I welcome all differing opinions to comment here.  I just ask that you be respectful.  Dialogue & debate (with manners) are always appreciated.

Wednesday, September 22, 2010

Mothers Lie


By Lori Borgman

Expectant mothers waiting for a newborn's arrival say they don't care what sex the baby is. They just want to have ten fingers and ten toes.


Mothers lie.


Every mother wants so much more.
She wants a perfectly healthy baby with a round head, rosebud lips, button nose, beautiful eyes and satin skin.
She wants a baby so gorgeous that people will pity the Gerber baby for being flat-out ugly.


She wants a baby that will roll over, sit up and take those first steps right on schedule.


Every mother wants a baby that can see, hear, run, jump and fire neurons by the billions.


She wants a kid that can smack the ball out of the park and do toe points that are the envy of the entire ballet class.


Call it greed if you want, but a mother wants what a mother wants.
Some mothers get babies with something more.


Maybe you're one who got a baby with a condition you couldn't pronounce, a spine that didn't fuse, a missing chromosome or a palate that didn't close.


The doctor's words took your breath away.
It was just like the time at recess in the fourth grade when you didn't see the kick ball coming, and it knocked the wind right out of you.


Some of you left the hospital with a healthy bundle, then, months, even years later, took him in for a routine visit, or scheduled him for a checkup, and crashed head first into a brick wall as you bore the brunt of devastating news.

It didn't seem possible.
That didn't run in your family.


Could this really be happening in your lifetime?
There's no such thing as a perfect body.


Everybody will bear something at some time or another.
Maybe the affliction will be apparent to curious eyes, or maybe it will be unseen, quietly treated with trips to the doctor, therapy or surgery.


Mothers of children with disabilities live the limitations with them.


Frankly, I don't know how you do it.
Sometimes you mothers scare me.
How you lift that kid in and out of the wheelchair twenty times a day.


How you monitor tests, track medications, and serve as the gatekeeper to a hundred specialists yammering in your ear.


I wonder how you endure the clichés and the platitudes, the well-intentioned souls explaining how God is at work when you've occasionally questioned if God is on strike.


I even wonder how you endure schmaltzy columns like this one-saluting you, painting you as hero and saint, when you know you're ordinary.


You snap, you bark, you bite.
You didn't volunteer for this, you didn't jump up and down in the motherhood line yelling,"Choose me, God.
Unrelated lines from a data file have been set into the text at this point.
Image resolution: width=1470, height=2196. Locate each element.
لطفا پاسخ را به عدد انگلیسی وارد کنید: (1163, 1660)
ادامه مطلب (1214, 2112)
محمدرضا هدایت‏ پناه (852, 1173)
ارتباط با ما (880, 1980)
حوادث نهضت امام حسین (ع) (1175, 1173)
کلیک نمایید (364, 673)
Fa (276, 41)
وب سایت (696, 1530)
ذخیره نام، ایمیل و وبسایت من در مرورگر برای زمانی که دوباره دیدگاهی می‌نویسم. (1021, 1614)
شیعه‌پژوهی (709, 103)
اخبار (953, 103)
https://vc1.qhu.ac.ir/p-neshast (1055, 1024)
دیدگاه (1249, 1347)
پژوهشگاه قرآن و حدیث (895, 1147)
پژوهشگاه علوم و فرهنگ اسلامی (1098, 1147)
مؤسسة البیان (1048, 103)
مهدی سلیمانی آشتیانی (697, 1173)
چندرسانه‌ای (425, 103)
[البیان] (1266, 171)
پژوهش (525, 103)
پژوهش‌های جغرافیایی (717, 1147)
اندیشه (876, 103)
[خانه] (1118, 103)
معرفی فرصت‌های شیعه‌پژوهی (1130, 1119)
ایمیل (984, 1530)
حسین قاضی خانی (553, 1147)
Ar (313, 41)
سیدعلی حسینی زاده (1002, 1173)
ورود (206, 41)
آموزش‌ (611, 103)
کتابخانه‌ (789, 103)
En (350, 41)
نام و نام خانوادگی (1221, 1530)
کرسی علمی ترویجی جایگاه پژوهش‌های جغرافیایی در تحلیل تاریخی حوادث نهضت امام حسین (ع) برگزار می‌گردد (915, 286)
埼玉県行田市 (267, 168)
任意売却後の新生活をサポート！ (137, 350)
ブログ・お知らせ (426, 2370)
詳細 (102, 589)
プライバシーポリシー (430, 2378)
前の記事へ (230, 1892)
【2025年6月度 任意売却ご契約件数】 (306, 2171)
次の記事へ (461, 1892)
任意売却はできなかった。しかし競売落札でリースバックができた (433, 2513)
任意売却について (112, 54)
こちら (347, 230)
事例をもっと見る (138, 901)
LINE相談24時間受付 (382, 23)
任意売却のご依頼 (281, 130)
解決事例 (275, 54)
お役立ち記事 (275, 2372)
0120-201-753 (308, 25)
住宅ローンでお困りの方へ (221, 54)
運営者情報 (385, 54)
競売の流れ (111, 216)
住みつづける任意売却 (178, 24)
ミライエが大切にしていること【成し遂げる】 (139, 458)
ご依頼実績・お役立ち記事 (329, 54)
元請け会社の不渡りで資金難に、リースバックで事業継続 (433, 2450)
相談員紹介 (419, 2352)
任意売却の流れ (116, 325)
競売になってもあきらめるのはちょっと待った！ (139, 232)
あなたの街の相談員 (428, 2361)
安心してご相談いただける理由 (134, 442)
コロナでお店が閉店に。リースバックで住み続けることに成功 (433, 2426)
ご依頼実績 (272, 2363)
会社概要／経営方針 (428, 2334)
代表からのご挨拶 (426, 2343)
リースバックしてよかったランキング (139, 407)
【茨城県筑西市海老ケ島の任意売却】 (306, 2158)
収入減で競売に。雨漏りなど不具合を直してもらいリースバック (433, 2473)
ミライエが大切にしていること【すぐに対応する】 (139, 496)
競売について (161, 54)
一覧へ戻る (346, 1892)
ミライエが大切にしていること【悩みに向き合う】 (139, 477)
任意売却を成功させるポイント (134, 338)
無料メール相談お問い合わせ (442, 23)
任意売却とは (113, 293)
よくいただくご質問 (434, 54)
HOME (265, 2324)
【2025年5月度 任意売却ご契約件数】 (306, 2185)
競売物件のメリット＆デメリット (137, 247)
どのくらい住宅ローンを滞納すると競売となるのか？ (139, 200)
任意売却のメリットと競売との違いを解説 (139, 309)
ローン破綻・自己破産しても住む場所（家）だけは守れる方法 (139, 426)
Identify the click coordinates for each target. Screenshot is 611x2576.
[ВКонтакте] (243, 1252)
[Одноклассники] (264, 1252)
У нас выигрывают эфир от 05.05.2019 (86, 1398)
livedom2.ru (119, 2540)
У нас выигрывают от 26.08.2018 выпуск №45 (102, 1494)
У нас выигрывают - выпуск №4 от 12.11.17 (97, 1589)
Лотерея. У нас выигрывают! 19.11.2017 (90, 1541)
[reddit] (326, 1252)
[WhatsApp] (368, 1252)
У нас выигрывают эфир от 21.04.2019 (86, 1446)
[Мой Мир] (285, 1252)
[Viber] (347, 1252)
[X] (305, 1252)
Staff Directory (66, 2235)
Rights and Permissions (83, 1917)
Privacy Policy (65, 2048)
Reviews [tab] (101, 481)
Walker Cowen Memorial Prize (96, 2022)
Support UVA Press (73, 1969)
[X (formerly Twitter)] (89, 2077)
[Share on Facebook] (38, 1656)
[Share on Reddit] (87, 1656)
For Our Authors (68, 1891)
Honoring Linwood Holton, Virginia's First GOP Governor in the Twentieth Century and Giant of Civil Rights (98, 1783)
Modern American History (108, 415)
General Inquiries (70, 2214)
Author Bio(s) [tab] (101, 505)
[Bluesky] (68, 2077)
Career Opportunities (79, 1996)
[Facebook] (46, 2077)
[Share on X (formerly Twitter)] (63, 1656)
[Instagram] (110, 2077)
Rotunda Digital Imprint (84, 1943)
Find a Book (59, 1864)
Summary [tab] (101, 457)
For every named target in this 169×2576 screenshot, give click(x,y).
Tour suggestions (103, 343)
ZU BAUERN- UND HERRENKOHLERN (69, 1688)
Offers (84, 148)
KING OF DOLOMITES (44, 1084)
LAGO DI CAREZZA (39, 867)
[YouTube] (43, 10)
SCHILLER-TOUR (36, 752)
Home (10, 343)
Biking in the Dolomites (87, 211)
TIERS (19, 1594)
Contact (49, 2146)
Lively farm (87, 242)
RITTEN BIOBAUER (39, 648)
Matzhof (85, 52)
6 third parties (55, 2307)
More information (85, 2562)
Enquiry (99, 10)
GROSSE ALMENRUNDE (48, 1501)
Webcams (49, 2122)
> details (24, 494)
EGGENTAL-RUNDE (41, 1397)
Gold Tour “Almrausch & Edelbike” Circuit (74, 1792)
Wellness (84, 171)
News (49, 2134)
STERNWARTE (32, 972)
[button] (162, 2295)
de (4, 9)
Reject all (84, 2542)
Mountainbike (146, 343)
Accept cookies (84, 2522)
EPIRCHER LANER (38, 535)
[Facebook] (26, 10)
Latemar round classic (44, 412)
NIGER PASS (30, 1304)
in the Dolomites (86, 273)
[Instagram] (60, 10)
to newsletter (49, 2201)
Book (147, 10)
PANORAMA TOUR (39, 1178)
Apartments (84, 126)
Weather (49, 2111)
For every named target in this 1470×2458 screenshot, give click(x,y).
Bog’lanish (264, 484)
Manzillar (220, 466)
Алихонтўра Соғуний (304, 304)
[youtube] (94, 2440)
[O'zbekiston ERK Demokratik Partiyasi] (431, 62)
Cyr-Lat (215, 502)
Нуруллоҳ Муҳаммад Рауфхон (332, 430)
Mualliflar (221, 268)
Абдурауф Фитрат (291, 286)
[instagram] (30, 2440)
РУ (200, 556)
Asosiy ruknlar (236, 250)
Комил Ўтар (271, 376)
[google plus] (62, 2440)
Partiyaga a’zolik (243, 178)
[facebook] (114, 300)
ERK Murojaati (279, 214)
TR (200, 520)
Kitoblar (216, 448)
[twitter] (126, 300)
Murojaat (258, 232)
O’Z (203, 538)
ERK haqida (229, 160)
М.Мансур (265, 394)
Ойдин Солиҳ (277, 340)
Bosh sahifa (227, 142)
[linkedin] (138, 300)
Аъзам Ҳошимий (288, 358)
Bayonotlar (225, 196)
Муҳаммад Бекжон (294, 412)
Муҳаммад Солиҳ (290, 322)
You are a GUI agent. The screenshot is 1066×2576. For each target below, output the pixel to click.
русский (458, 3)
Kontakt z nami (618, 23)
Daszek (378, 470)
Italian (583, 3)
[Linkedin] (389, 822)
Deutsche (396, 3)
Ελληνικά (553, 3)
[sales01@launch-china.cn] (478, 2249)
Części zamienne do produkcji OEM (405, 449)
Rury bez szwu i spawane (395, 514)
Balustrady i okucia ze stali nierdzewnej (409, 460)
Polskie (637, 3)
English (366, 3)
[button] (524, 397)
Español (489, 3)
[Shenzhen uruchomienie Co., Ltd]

Choose me! I've got what it takes.


You're a woman who doesn't have time to step back and put things in perspective, so let me do it for you. From where I sit, you're way ahead of the pack.


You've developed the strength of the draft horse while holding onto the delicacy of a daffodil.


You have a heart that melts like chocolate in a glove box in July, counter-balanced against the stubbornness of an Ozark mule.
You are the mother, advocate and protector of a child with a disability.


You're a neighbor, a friend, a woman I pass at church and my sister-in-law.


You're a wonder.

This is something I ran across and just had to repost.  Sometimes you come across things that just beg to be shared.  This, to me, is one of those things.